→ **EXERCISE PROMPT**: Shown below is a listing with pictures; reproduce exactly, and only, the lines between the ones containing "258x161 pixels." and "Viewport: 379px width, 370px height.", inclusive, leaving the pictures out.

→ **AVAILABLE DATA**:
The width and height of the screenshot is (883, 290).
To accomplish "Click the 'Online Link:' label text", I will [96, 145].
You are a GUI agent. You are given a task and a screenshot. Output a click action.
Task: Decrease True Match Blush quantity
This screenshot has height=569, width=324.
---
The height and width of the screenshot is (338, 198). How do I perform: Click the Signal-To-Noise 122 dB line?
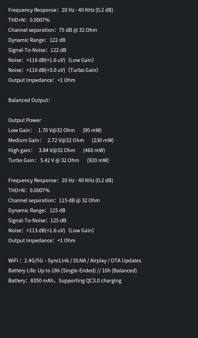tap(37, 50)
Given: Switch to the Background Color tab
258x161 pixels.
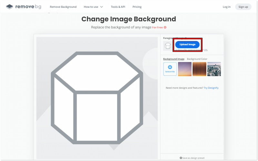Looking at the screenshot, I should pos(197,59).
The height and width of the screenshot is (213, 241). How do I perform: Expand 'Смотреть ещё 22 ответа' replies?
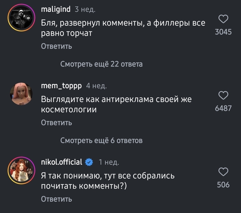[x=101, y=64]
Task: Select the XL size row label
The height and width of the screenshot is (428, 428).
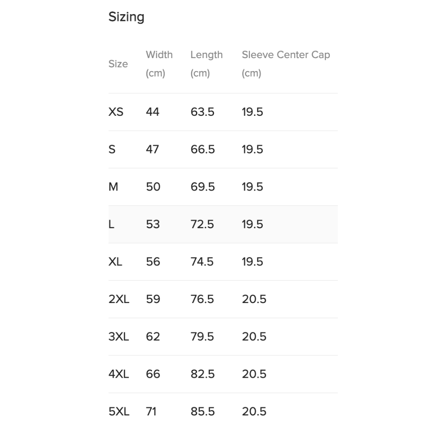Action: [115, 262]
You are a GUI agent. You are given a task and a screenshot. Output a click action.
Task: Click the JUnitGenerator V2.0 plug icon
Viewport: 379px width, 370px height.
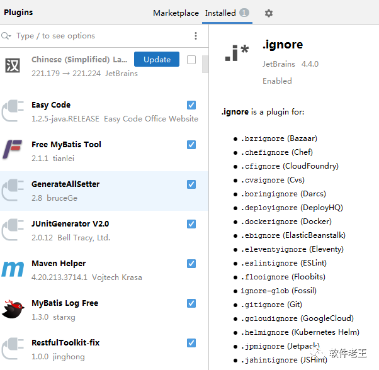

→ **EXERCISE RESPONSE**:
258x161 pixels.
Looking at the screenshot, I should pos(197,59).
The height and width of the screenshot is (213, 241). How do I perform: Expand 'Смотреть ещё 22 ответа' replies?
[x=101, y=64]
Task: Select the XL size row label
The height and width of the screenshot is (428, 428).
Action: [115, 262]
You are a GUI agent. You are given a task and a screenshot. Output a click action.
Task: Click the JUnitGenerator V2.0 plug icon
Viewport: 379px width, 370px height.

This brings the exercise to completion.